I was really confused and once again felt like she wasn’t listening to me. Since I haven’t slept these past couple of nights, I just didn’t have it in me to explain once again everything she already knows, things that we’ve already discussed multiple times.
On my way out, I went the wrong way. I’ve been in so many doctors’ offices lately, my exhausted pea brain is directionally challenged. She condescendingly pointed me in the right direction, as if I wasn’t already mortified enough. I stopped at the front desk to make my followup appointment for next month, rather than calling in to schedule it later. Before I left, the receptionist stopped me and asked me to sign a paper.
Again confused, I sat down and read through the three-page document—an agreement about narcotics, with a long list of restrictions. I can’t even fill my prescription at a different pharmacy. What happens if we were to move, or if I wanted to fill it at Stop & Shop while I get groceries?
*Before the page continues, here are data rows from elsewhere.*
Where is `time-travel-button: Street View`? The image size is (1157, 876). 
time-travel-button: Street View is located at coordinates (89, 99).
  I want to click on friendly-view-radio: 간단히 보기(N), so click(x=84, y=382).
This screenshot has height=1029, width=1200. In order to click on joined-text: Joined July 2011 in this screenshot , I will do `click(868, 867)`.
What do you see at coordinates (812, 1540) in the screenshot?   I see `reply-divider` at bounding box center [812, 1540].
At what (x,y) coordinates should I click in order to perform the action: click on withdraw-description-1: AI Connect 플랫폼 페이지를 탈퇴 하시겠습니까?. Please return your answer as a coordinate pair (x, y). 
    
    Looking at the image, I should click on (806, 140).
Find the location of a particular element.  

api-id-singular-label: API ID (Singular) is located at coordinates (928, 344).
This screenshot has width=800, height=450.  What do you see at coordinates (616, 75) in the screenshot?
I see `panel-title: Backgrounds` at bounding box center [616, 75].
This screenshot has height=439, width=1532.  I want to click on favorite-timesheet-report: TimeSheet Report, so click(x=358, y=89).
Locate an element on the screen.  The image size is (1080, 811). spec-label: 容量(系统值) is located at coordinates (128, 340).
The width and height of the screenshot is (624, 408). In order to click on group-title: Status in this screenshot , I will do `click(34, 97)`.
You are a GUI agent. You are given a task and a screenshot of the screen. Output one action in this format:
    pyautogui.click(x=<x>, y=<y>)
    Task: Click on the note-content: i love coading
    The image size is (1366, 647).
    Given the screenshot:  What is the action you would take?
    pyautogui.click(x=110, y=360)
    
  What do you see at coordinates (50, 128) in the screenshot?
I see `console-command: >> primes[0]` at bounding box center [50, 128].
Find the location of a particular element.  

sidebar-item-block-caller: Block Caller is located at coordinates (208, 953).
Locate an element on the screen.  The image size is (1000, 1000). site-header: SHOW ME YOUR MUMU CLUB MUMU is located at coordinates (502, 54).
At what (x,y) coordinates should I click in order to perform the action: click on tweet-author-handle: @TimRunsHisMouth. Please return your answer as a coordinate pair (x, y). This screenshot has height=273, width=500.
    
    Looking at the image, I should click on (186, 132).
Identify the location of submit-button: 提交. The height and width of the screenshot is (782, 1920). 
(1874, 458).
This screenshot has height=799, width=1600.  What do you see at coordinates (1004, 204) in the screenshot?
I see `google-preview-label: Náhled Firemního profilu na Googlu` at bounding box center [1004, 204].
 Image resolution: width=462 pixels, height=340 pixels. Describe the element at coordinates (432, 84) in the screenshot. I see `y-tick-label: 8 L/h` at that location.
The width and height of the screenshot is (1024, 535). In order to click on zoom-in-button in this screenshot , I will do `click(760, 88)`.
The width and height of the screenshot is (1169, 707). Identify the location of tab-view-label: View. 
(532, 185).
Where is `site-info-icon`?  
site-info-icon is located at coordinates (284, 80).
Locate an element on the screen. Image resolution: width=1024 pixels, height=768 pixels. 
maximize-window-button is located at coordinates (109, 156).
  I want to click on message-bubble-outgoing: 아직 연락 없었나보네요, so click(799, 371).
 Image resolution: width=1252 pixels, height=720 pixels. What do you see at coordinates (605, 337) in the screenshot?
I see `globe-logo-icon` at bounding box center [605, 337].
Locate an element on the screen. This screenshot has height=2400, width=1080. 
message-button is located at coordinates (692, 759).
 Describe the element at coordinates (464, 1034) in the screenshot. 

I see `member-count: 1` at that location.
I know all of this is coming from the new regulations—and of course lawmakers didn’t consider chronic illness patients—but her attitude toward me has always been dismissive. Today I just felt completely dehumanized; she treated me like a liar, like a criminal.
Yet every time my husband has seen her and expressed his health issues and concerns, she’s been attentive and quick to work out a treatment plan for him.
I’m glad Mike’s finally getting things taken care of, but previously he hadn’t been to a doctor in over 15 years. I have a long history of having an autoimmune disease and documentation of seeing specialists and trying different treatments. When I see her, my concerns are dismissed; she flat out told me that I have “too much going on,” so she doesn’t “want to touch me.” Yet Mike has even more health issues than I do, and she told him that she would take care of everything.
I’m tired of being treated like a liar and a criminal. I’m tired of being dehumanized, having my pain and concerns dismissed over and over. I’m tired of sexism, ableism, and ageism in the healthcare field. I’m tired of playing this game.
I don’t have it in me anymore. I really, really don’t.
The worst part is, I can’t even just switch doctors, try to find someone who will listen to me and actually read my chart. The APRN told me that she got a letter saying that I’d filled a prescription for Vicodin, and told me that if I see any other doctors or get any other prescriptions, she’ll get another letter.
Which means that, if I change doctors, it’ll just look bad on my end; I’ll just look like I actually am drug-seeking.
No matter what I do, no matter how pro-active I am in my health, I’ll always just be a liar.